Fructose Raises Appetite . . . for Better Science

scientist cooking up data

Welcome to part two of Fructose Phobia!

Ready for more fun with fructose? I know I am! In today’s post, we look at fructose research, starting with the latest fructose study making headlines to see what all the fuss is about. Researchers at the University of Southern California found that fructose may make it harder to control appetite and food cravings than glucose, paving the way to overeating and obesity. Should we believe these scientists? Spoiler alert: nope.

[This is article two of a five-part series about fructose.
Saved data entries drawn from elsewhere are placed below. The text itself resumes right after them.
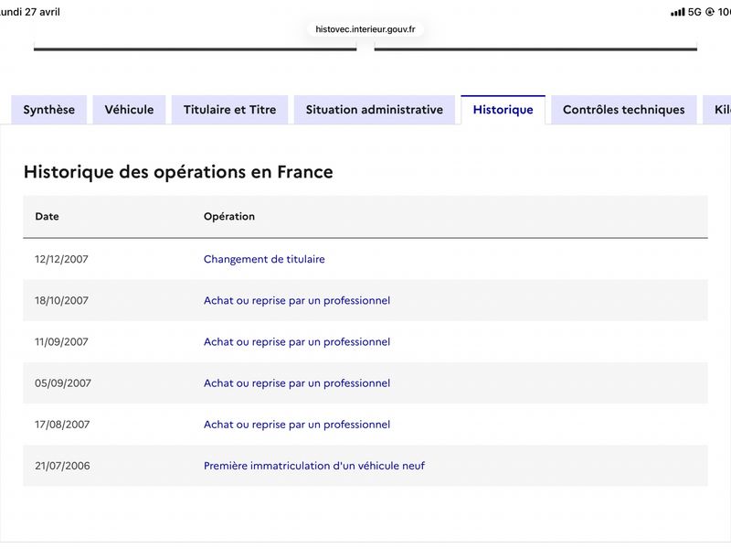
Task: Click the Historique des opérations en France heading
Action: (178, 172)
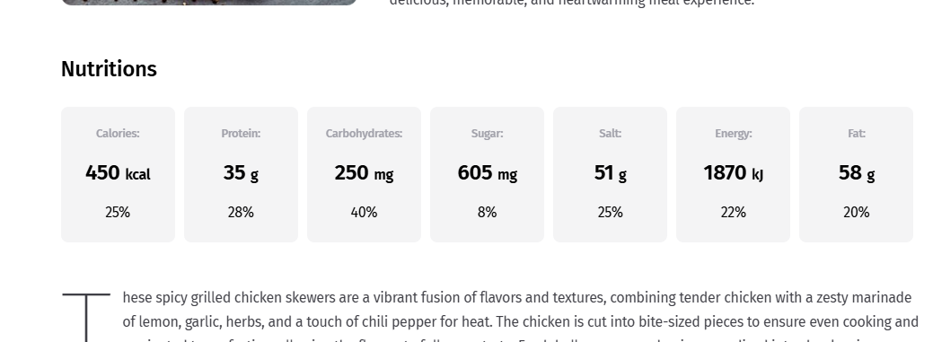Image resolution: width=933 pixels, height=342 pixels.
Task: Select the 58 g fat value
Action: tap(857, 173)
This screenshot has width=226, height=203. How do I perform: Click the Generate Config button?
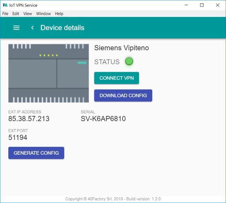36,153
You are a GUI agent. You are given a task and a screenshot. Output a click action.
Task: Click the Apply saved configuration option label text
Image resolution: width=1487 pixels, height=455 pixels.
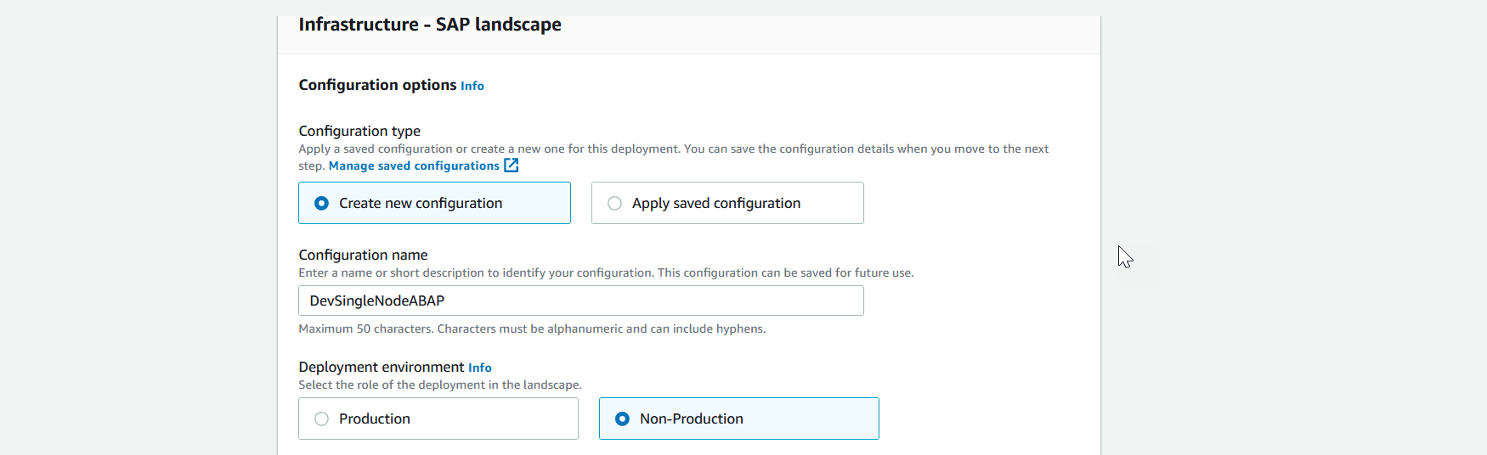pos(716,204)
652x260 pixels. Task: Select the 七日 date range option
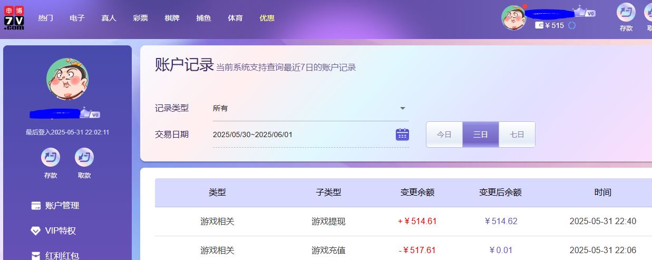[x=517, y=134]
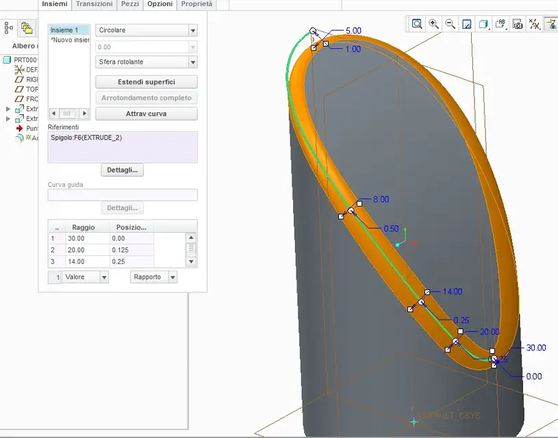Open the Rapporto dropdown arrow
The height and width of the screenshot is (438, 558).
coord(173,277)
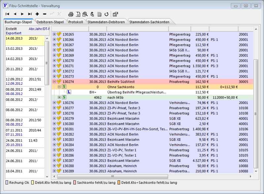This screenshot has width=264, height=194.
Task: Collapse the Ohne Sachkonto S row
Action: pos(59,87)
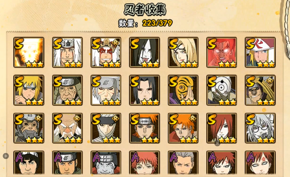Select the black-haired red-eyed ninja portrait
This screenshot has height=177, width=290.
point(144,90)
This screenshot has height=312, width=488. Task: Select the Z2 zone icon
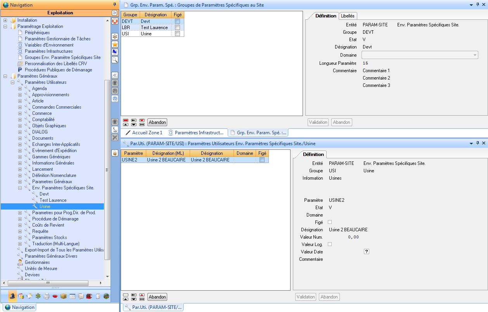click(x=115, y=99)
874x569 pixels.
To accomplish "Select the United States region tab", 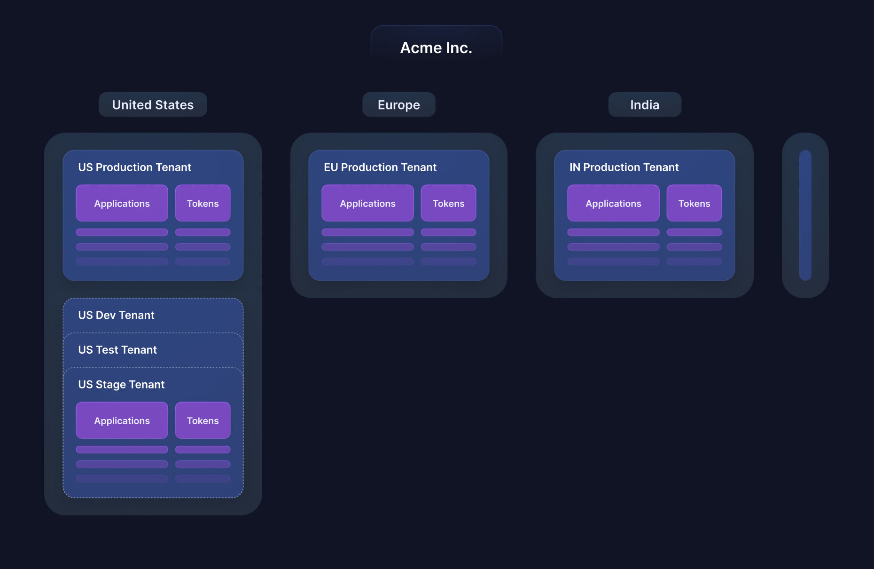I will (x=153, y=104).

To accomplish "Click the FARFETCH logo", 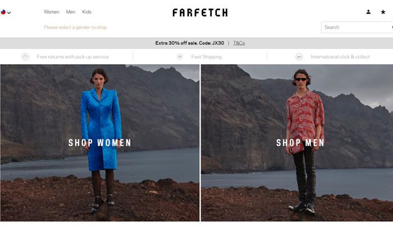I will (x=200, y=12).
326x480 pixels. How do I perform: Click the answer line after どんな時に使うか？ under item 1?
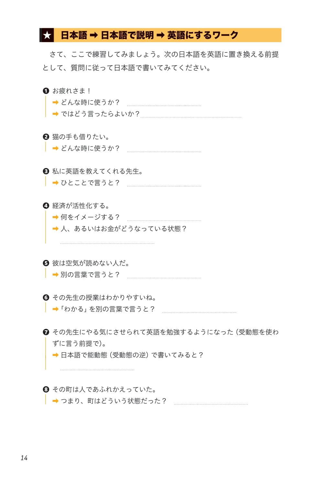164,106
If you’d like to start at the beginning and read about what fructose is and how the body processes it differently from glucose, please see article one: "Has Fructose Been Framed?"]

The study is titled: "Differential effects of fructose versus glucose on brain and appetitive responses to food cues and decisions for food rewards." And away we go!

Study participants

Twenty-four males and females aged 16 to 25 yrs old, with BMI's ranging from 19.6 to 45.5 kg/m2, without history of eating disorders, fructose intolerance, diabetes, or other medical conditions, and not on weight-loss diets or taking medications (except birth control pills).

Study design

Volunteers fasted overnight for 12 hours, rated their appetites on a scale of 1 to 10, then drank 300 ml (10 oz) of cherry-flavored water containing either 75 grams of glucose or 75 grams of fructose.

Thirty minutes and 60 minutes after the drink, they rated their appetites again, and were shown pictures of foods they personally found appetizing. They then had to decide whether they would prefer to eat those foods immediately after the study or receive a small cash reward a month later. Blood samples were collected at 0, 30 and 60 minutes to measure sugar and appetite hormone levels. fMRI (functional Magnetic Resonance Imaging, aka "brain scan") studies were also conducted at 0, 30 and 60 minutes to observe which brain areas were stimulated by the food images.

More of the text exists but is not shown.